* TO DO:
Using the records below, output the stretch that opens with the line containing "At what coordinates should I click to accomplish: Disable" and closes with the line containing "Click 'long-term partner' text in the message", exactly and including both lines, with nothing more.

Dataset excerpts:

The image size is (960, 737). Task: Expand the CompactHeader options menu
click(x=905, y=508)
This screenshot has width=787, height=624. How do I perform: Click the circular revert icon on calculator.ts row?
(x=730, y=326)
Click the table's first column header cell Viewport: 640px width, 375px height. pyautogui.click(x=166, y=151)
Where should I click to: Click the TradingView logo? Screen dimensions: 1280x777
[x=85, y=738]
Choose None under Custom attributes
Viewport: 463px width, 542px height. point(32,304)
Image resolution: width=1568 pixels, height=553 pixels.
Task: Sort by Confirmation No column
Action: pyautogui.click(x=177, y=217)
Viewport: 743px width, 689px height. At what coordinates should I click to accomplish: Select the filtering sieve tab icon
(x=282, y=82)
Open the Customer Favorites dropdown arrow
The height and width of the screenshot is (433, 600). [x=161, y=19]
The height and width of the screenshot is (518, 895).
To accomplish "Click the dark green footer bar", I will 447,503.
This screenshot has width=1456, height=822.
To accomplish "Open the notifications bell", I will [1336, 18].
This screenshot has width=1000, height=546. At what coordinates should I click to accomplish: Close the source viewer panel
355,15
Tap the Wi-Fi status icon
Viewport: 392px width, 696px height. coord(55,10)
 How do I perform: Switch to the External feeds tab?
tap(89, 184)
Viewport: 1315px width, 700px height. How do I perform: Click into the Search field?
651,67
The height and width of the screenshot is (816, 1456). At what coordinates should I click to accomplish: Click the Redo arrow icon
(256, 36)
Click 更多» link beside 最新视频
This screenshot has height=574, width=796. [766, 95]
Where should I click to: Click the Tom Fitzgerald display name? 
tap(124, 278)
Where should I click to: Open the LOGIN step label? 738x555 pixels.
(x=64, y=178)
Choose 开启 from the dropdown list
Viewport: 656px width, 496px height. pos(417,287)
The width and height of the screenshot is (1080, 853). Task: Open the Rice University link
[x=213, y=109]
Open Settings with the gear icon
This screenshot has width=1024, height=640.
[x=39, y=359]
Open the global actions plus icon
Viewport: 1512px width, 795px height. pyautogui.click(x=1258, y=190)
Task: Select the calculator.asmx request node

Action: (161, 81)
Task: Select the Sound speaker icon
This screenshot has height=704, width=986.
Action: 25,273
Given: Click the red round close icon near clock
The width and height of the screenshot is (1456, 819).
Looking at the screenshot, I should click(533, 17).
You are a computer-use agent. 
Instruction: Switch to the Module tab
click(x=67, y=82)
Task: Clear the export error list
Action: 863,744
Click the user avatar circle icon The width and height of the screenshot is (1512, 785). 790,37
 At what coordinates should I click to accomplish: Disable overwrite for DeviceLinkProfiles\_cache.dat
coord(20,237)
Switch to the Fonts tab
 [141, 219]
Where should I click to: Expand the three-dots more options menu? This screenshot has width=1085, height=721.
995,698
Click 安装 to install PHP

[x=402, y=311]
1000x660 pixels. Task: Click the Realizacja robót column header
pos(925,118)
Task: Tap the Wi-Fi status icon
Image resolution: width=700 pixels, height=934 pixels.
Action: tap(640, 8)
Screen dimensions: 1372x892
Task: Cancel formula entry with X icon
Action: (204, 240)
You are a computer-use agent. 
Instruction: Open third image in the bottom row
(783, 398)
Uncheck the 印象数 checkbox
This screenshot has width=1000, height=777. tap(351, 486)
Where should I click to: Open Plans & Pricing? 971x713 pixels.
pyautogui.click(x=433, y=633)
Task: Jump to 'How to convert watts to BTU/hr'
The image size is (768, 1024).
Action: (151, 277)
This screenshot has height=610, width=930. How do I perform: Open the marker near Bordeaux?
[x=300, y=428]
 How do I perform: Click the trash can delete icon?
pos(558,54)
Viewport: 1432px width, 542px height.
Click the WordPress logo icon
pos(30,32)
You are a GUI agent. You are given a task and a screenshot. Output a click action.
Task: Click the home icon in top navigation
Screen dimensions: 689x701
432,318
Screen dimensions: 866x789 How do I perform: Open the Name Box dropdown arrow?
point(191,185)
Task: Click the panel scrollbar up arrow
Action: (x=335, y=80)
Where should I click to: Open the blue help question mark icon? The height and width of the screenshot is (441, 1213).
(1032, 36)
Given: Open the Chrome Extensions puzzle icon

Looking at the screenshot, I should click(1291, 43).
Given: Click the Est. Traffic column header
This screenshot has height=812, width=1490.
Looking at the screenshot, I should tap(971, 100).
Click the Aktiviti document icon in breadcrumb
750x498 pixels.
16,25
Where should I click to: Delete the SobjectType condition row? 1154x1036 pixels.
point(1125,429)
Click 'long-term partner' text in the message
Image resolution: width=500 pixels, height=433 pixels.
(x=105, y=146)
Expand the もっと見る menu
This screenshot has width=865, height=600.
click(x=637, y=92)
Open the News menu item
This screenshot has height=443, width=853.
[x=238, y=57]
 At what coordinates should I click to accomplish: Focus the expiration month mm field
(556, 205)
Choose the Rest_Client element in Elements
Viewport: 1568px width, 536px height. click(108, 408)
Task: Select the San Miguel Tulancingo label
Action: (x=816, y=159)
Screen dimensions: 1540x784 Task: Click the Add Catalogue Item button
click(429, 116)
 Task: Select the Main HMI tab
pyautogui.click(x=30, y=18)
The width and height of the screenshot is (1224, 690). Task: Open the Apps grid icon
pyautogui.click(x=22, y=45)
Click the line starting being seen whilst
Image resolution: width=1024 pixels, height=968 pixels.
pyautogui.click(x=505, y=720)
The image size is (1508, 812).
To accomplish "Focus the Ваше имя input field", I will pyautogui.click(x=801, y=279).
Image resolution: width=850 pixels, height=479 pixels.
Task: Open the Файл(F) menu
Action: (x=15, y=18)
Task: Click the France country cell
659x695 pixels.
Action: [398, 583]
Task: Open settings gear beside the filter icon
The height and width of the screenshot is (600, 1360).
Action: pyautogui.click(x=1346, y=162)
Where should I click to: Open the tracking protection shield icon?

* YOUR RESPONSE:
 At what coordinates should I click to accomplish: Disable overwrite for DeviceLinkProfiles\_cache.dat
coord(20,237)
Switch to the Fonts tab
 [141, 219]
Where should I click to: Expand the three-dots more options menu? This screenshot has width=1085, height=721.
995,698
Click 安装 to install PHP

[x=402, y=311]
1000x660 pixels. Task: Click the Realizacja robót column header
pos(925,118)
Task: Tap the Wi-Fi status icon
Image resolution: width=700 pixels, height=934 pixels.
Action: tap(640, 8)
Screen dimensions: 1372x892
Task: Cancel formula entry with X icon
Action: (204, 240)
You are a computer-use agent. 
Instruction: Open third image in the bottom row
(783, 398)
Uncheck the 印象数 checkbox
This screenshot has width=1000, height=777. tap(351, 486)
Where should I click to: Open Plans & Pricing? 971x713 pixels.
pyautogui.click(x=433, y=633)
Task: Jump to 'How to convert watts to BTU/hr'
The image size is (768, 1024).
Action: (151, 277)
This screenshot has height=610, width=930. How do I perform: Open the marker near Bordeaux?
[x=300, y=428]
 How do I perform: Click the trash can delete icon?
pos(558,54)
Viewport: 1432px width, 542px height.
Click the WordPress logo icon
pos(30,32)
You are a GUI agent. You are given a task and a screenshot. Output a click action.
Task: Click the home icon in top navigation
Screen dimensions: 689x701
432,318
Screen dimensions: 866x789 How do I perform: Open the Name Box dropdown arrow?
point(191,185)
Task: Click the panel scrollbar up arrow
Action: (x=335, y=80)
Where should I click to: Open the blue help question mark icon? The height and width of the screenshot is (441, 1213).
(1032, 36)
Given: Open the Chrome Extensions puzzle icon

Looking at the screenshot, I should click(1291, 43).
Given: Click the Est. Traffic column header
This screenshot has height=812, width=1490.
Looking at the screenshot, I should tap(971, 100).
Click the Aktiviti document icon in breadcrumb
750x498 pixels.
16,25
Where should I click to: Delete the SobjectType condition row? 1154x1036 pixels.
point(1125,429)
Click 'long-term partner' text in the message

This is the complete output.